- **Instructions for the task**: Identify each line below that contains the word "Follow", and copy it out.

Source records:
____

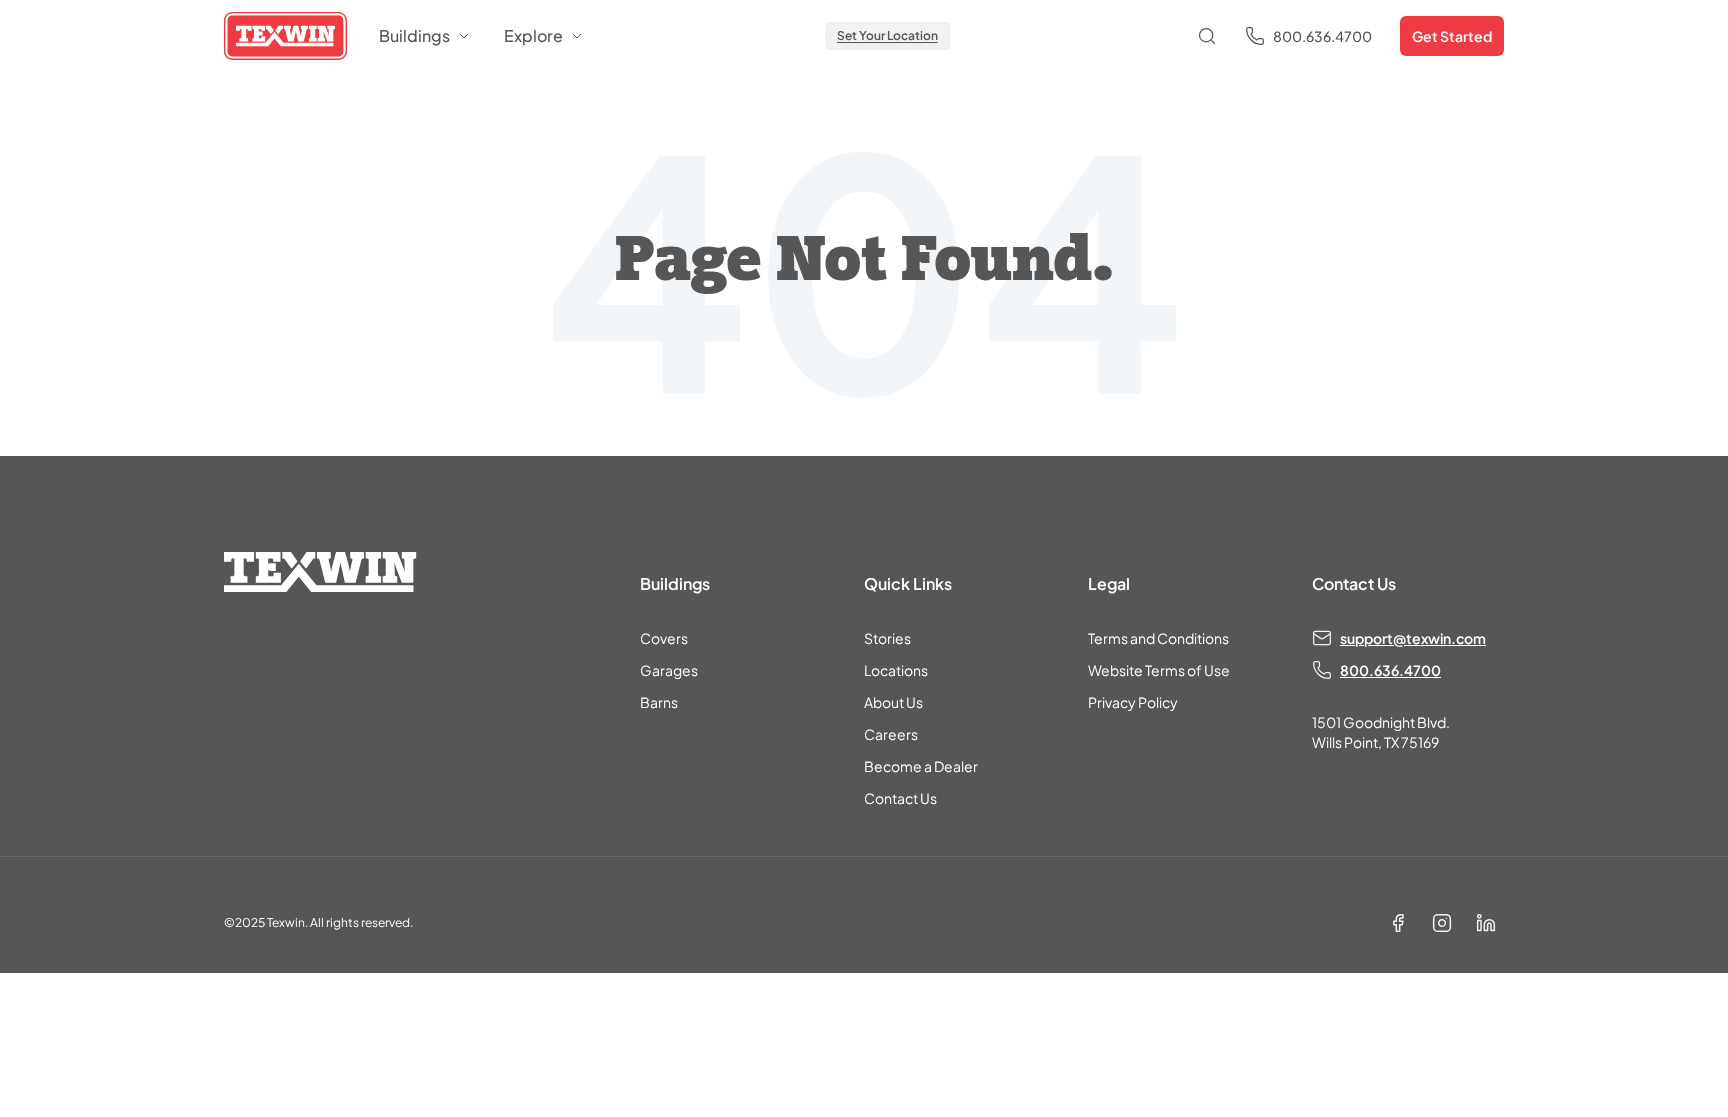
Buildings (414, 35)
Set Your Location (887, 35)
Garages (669, 670)
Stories (887, 638)
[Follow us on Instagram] (1442, 923)
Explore (533, 35)
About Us (893, 702)
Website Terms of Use (1159, 670)
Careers (891, 734)
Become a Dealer (921, 766)
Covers (664, 638)
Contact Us (900, 798)
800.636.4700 (1390, 670)
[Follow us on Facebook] (1398, 923)
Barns (659, 702)
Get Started (1452, 36)
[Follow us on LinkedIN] (1486, 923)
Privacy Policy (1133, 702)
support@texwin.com (1413, 638)
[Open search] (1207, 36)
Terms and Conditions (1158, 638)
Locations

____

- **Final answer**:
[Follow us on Instagram] (1442, 923)
[Follow us on Facebook] (1398, 923)
[Follow us on LinkedIN] (1486, 923)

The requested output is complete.